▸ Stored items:
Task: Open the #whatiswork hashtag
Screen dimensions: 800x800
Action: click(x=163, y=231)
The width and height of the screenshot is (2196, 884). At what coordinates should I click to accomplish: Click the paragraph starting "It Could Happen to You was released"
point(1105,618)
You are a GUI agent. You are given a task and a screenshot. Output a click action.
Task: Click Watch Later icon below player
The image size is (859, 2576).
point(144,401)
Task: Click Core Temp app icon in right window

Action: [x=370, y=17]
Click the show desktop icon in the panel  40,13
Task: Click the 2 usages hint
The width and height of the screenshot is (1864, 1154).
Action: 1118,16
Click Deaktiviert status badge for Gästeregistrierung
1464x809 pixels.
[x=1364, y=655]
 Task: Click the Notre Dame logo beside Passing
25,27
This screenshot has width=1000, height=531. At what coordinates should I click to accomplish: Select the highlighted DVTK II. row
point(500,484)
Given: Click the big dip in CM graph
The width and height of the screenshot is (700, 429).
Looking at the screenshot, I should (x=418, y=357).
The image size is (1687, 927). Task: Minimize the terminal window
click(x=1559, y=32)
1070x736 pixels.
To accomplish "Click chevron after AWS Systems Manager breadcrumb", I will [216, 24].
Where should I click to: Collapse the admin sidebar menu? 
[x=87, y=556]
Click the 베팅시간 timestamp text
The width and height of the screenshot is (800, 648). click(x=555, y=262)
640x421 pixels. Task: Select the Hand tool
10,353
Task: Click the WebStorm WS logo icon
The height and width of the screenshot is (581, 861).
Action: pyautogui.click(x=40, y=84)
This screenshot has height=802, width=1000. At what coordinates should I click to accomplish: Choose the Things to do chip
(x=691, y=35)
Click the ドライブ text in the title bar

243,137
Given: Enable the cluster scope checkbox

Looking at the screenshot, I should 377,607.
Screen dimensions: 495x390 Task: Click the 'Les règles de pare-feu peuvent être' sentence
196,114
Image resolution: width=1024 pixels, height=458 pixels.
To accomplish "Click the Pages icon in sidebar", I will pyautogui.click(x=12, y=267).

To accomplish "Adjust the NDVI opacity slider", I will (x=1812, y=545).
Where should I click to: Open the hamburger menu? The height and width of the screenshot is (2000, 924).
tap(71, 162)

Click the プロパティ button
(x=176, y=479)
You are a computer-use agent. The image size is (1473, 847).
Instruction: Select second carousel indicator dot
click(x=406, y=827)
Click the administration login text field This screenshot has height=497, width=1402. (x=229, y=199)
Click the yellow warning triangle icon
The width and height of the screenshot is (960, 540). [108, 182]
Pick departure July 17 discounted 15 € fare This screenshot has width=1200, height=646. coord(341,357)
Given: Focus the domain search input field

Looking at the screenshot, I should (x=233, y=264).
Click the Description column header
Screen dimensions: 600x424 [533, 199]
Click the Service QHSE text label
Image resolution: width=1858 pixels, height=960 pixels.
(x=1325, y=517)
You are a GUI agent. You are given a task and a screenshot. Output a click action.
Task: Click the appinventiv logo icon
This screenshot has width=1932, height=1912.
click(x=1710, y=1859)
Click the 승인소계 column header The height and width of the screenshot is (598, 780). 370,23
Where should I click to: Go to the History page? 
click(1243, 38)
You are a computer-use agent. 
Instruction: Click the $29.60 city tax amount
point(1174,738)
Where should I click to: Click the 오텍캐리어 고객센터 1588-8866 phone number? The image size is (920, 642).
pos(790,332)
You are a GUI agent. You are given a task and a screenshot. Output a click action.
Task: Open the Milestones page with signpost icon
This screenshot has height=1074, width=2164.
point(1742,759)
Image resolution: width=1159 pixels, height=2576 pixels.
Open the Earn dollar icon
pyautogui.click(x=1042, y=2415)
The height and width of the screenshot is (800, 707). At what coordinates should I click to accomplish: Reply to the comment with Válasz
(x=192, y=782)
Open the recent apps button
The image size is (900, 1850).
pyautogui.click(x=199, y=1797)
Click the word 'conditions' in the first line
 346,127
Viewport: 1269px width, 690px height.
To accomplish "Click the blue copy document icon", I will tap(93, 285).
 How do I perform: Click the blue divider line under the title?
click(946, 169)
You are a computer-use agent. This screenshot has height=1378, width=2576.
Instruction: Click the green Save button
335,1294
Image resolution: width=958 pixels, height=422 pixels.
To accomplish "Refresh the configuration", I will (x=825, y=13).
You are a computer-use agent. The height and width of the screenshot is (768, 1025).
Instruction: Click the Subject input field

▸ WHAT YOU HAVE TO DO:
A verbatim copy of all the entries above is requested.

▸ FINISHED EXERCISE:
Task: Open the #whatiswork hashtag
Screen dimensions: 800x800
Action: click(x=163, y=231)
The width and height of the screenshot is (2196, 884). At what coordinates should I click to accomplish: Click the paragraph starting "It Could Happen to You was released"
point(1105,618)
You are a GUI agent. You are given a task and a screenshot. Output a click action.
Task: Click Watch Later icon below player
The image size is (859, 2576).
point(144,401)
Task: Click Core Temp app icon in right window

Action: [x=370, y=17]
Click the show desktop icon in the panel  40,13
Task: Click the 2 usages hint
The width and height of the screenshot is (1864, 1154).
Action: 1118,16
Click Deaktiviert status badge for Gästeregistrierung
1464x809 pixels.
[x=1364, y=655]
 Task: Click the Notre Dame logo beside Passing
25,27
This screenshot has width=1000, height=531. At what coordinates should I click to accomplish: Select the highlighted DVTK II. row
point(500,484)
Given: Click the big dip in CM graph
The width and height of the screenshot is (700, 429).
Looking at the screenshot, I should (x=418, y=357).
The image size is (1687, 927). Task: Minimize the terminal window
click(x=1559, y=32)
1070x736 pixels.
To accomplish "Click chevron after AWS Systems Manager breadcrumb", I will [216, 24].
Where should I click to: Collapse the admin sidebar menu? 
[x=87, y=556]
Click the 베팅시간 timestamp text
The width and height of the screenshot is (800, 648). click(x=555, y=262)
640x421 pixels. Task: Select the Hand tool
10,353
Task: Click the WebStorm WS logo icon
The height and width of the screenshot is (581, 861).
Action: pyautogui.click(x=40, y=84)
This screenshot has height=802, width=1000. At what coordinates should I click to accomplish: Choose the Things to do chip
(x=691, y=35)
Click the ドライブ text in the title bar

243,137
Given: Enable the cluster scope checkbox

Looking at the screenshot, I should 377,607.
Screen dimensions: 495x390 Task: Click the 'Les règles de pare-feu peuvent être' sentence
196,114
Image resolution: width=1024 pixels, height=458 pixels.
To accomplish "Click the Pages icon in sidebar", I will pyautogui.click(x=12, y=267).

To accomplish "Adjust the NDVI opacity slider", I will (x=1812, y=545).
Where should I click to: Open the hamburger menu? The height and width of the screenshot is (2000, 924).
tap(71, 162)

Click the プロパティ button
(x=176, y=479)
You are a computer-use agent. The image size is (1473, 847).
Instruction: Select second carousel indicator dot
click(x=406, y=827)
Click the administration login text field This screenshot has height=497, width=1402. (x=229, y=199)
Click the yellow warning triangle icon
The width and height of the screenshot is (960, 540). [108, 182]
Pick departure July 17 discounted 15 € fare This screenshot has width=1200, height=646. coord(341,357)
Given: Focus the domain search input field

Looking at the screenshot, I should (x=233, y=264).
Click the Description column header
Screen dimensions: 600x424 [533, 199]
Click the Service QHSE text label
Image resolution: width=1858 pixels, height=960 pixels.
(x=1325, y=517)
You are a GUI agent. You are given a task and a screenshot. Output a click action.
Task: Click the appinventiv logo icon
This screenshot has width=1932, height=1912.
click(x=1710, y=1859)
Click the 승인소계 column header The height and width of the screenshot is (598, 780). 370,23
Where should I click to: Go to the History page? 
click(1243, 38)
You are a computer-use agent. 
Instruction: Click the $29.60 city tax amount
point(1174,738)
Where should I click to: Click the 오텍캐리어 고객센터 1588-8866 phone number? The image size is (920, 642).
pos(790,332)
You are a GUI agent. You are given a task and a screenshot. Output a click action.
Task: Open the Milestones page with signpost icon
This screenshot has height=1074, width=2164.
point(1742,759)
Image resolution: width=1159 pixels, height=2576 pixels.
Open the Earn dollar icon
pyautogui.click(x=1042, y=2415)
The height and width of the screenshot is (800, 707). At what coordinates should I click to accomplish: Reply to the comment with Válasz
(x=192, y=782)
Open the recent apps button
The image size is (900, 1850).
pyautogui.click(x=199, y=1797)
Click the word 'conditions' in the first line
 346,127
Viewport: 1269px width, 690px height.
To accomplish "Click the blue copy document icon", I will tap(93, 285).
 How do I perform: Click the blue divider line under the title?
click(946, 169)
You are a computer-use agent. This screenshot has height=1378, width=2576.
Instruction: Click the green Save button
335,1294
Image resolution: width=958 pixels, height=422 pixels.
To accomplish "Refresh the configuration", I will (x=825, y=13).
You are a computer-use agent. The height and width of the screenshot is (768, 1025).
Instruction: Click the Subject input field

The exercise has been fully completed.